Em Caxambu, cidade mineira onde o Brasil treinava, recebi a visita do meu querido pai. Apresentei-o a Pelé e, ao vê-lo, papai ficou emocionado, com os olhos cheios de água. Pelé, com sua simpatia, brincou, e o deixou à vontade, feliz. Eu imaginava: “Será que ele é assim mesmo, natural, humilde, ou é tudo uma questão de marketing?”. Hoje os jogadores vivem cercados de seguranças e secretários, não atendem o telefone, como se fossem reis.
Antes da Copa de 1966, tive a primeira oportunidade de jogar ao lado de Sua Majestade num amistoso na Suécia. Na época, eu era considerado seu reserva e diziam que não poderíamos jogar juntos, pois tínhamos a mesma característica. Pelé voltou a brilhar no Santos e, em 1969, durante as Eliminatórias, estava no auge de sua forma. Eu ficava impressionado com sua qualidade técnica. Ele tinha todas as características de um grande atacante: driblava curto e em velocidade, tinha uma visão periférica ampla, um passe preciso, chutava forte, saltava alto e cabeceava com os olhos abertos. Era imaginativo, sempre surpreendendo o adversário. Logo nos entendemos pelo olhar.
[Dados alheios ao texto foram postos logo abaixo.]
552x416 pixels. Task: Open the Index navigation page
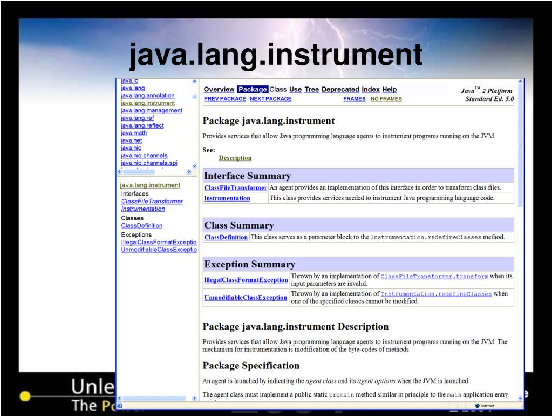(x=371, y=89)
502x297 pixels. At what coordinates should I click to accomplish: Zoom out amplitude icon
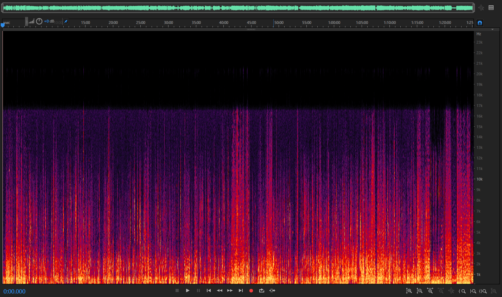pyautogui.click(x=419, y=291)
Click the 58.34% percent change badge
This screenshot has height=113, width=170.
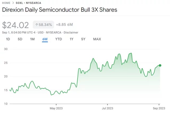click(x=43, y=25)
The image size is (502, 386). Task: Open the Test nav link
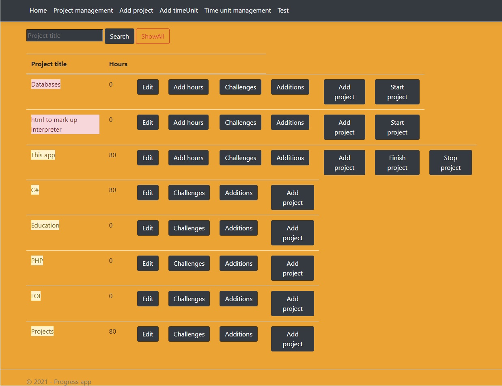click(x=283, y=11)
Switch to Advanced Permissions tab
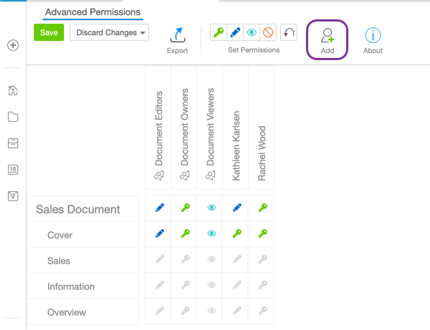The image size is (430, 330). click(91, 12)
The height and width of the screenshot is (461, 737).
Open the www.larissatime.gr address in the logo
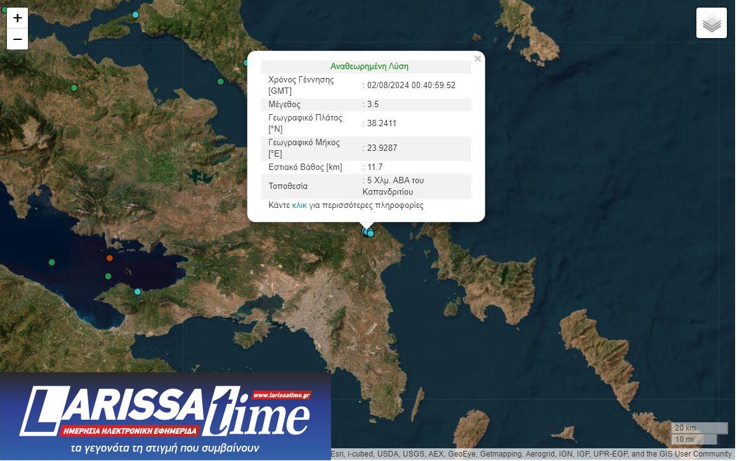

Antes de a bola chegar aos seus pés, ele me mirava, indicando o que ia fazer e para onde eu deveria ir. Além disso, Pelé era um guerreiro em campo, e seu futebol crescia quando muito marcado. Sua perfeição confundia-se com a simplicidade. Além do brilho e da magia, o Rei jogava com grande objetividade. Quase não fazia embaixadas, não driblava para os lados, mas sempre em direção ao gol. Sua genialidade e condição física eram naturais, geneticamente determinadas. A natureza lhe deu quase tudo, e ele fez a parte que lhe cabia, jogando com alegria, garra, determinação e humildade.
É muito comum os ídolos, qualquer que seja a área em que atuam, serem angustiados e se sentirem divididos na sua identidade. Perdem a referência do cidadão comum. Queixam-se da fama, mas gostam e não abrem mão da posição de estrelas. Pelé me pareceu ser uma exceção — ele sempre demonstrou felicidade e alegria em ser Rei”.